Fosfoetanolamina: “O problema no Brasil é a má vontade do setor público”, critica Maggi

'quem nunca atrasou contas?', questiona ministra da agricultura

O senador Blairo Maggi criticou, nesta terça-feira (05.04), durante audiência na Comissão de Assuntos Sociais (CAS), o excesso de burocracia existente no Brasil e sugeriu aos pesquisadores que desenvolvem estudos sobre os efeitos da fosfoetanolamina sintética no tratamento do câncer, que procurem “exílio” em outros países para conseguir registrar o medicamento. Para o senador, existe uma “má vontade” dos órgãos públicos em fazer com que o Brasil ande e isso tem parado alguns setores no País.

“A paradeira que o Brasil se encontra não é só pela crise econômica, a crise econômica é provocada pela paradeira em si. E não é só na área médica não. Na minha área, na agricultura, está tudo parado, travada pela burocracia que nós mesmos colocamos”, afirmou.

Na opinião do senador, essa situação só será modificada depois de discussões e medidas para retirar as coisas que atrapalham o dia-a-dia do País. Blairo Maggi acredita que se depender do sistema burocrático brasileiro a liberação do uso da fosfoetanolamina sintética vai demorar anos.

“Tem muita vaidade nesse meio. Tem muita gente que está mais interessado em discutir do que propriamente em liberar as coisas.

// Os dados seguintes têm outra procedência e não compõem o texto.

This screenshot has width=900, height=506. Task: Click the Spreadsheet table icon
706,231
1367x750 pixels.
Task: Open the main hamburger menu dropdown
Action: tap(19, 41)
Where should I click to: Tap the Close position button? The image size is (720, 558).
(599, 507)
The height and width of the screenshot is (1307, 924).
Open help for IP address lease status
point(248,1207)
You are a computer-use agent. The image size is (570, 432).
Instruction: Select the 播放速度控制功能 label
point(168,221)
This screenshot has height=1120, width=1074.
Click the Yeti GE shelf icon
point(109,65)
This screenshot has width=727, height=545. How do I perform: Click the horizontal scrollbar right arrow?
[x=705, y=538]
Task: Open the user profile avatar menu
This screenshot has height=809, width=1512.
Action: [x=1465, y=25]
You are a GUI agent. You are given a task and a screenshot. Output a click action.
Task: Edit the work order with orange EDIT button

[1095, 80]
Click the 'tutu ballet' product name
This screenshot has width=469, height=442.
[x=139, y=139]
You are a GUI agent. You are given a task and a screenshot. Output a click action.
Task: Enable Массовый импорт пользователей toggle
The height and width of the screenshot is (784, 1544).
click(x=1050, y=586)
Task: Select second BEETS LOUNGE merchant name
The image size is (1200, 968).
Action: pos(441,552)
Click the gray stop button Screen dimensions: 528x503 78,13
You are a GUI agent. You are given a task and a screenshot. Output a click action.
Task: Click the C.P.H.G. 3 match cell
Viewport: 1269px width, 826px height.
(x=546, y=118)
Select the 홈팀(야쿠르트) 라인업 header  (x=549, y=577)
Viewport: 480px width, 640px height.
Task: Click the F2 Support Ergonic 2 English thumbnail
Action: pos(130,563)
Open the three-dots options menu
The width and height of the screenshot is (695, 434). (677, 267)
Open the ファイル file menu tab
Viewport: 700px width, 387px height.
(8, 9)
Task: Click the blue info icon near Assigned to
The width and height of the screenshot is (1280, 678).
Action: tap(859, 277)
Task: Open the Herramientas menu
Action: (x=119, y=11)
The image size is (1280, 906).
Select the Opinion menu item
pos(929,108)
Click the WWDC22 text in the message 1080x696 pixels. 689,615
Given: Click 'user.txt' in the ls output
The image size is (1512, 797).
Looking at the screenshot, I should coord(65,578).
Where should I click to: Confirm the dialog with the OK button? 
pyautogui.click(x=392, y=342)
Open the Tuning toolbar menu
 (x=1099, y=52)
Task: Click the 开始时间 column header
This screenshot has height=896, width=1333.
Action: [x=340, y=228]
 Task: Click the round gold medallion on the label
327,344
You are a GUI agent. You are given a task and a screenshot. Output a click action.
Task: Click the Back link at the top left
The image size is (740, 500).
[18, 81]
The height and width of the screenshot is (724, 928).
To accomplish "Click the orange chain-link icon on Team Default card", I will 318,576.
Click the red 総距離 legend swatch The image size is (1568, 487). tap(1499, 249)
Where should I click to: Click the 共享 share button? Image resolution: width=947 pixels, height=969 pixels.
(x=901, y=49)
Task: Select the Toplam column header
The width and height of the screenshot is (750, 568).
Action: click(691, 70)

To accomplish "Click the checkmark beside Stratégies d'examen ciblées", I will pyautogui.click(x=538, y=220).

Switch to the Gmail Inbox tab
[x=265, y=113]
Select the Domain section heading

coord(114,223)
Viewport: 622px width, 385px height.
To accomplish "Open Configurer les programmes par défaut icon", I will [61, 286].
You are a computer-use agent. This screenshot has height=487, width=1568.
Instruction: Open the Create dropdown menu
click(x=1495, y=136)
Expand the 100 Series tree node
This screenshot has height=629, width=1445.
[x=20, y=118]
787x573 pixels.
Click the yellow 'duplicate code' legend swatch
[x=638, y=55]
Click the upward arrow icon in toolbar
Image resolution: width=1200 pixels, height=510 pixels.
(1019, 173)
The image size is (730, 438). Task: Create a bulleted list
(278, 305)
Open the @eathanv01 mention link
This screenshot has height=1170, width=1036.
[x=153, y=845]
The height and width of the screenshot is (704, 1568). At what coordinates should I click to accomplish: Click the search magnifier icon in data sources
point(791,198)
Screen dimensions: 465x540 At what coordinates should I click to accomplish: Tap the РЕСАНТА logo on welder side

Digo aos pesquisadores que estão trabalhando e que querem fazer essa liberação, que talvez fosse interessante buscar um espaço fora do Brasil, um país que tenha uma legislação diferente, mais flexível, que possa dar guarida a esse tipo de situação”, sugeriu o senador.

O senador reconheceu que é difícil afirmar que cientistas saiam do país para desenvolver seus trabalhos, mas afirmou que conhece a burocracia do Brasil e a má vontade do setor público para fazer as coisas andarem.

As afirmações do senador Blairo Maggi foram feitas durante audiência pública conjunta, destinada a tratar dos resultados obtidos pelo grupo de trabalho destinado a apoiar as etapas necessárias ao desenvolvimento clínico da fosfoetanolamina.

Participaram da audiência os professores aposentados da USP (Universidade de São Paulo), Gilberto Chierice, criador da fósfo; Durvanei Augusto Maria; Renato Meneguelo, biomédico do Instituto Butantan; Jailson Bittencourt de Andrade, secretário de Políticas e Programas de Pesquisas e Desenvolvimento do Ministério da Ciência, Tecnologia e Inovação – SEPED/MCTI ;Marisa Maria Dreyer Breitenbach, coordenadora de Pesquisa e Educação do Instituto Nacional do Câncer –INCA e Pedro Prata, Diretor do Departamento de Ciência e Tecnologia da Secretaria de Ciência e Tecnologia.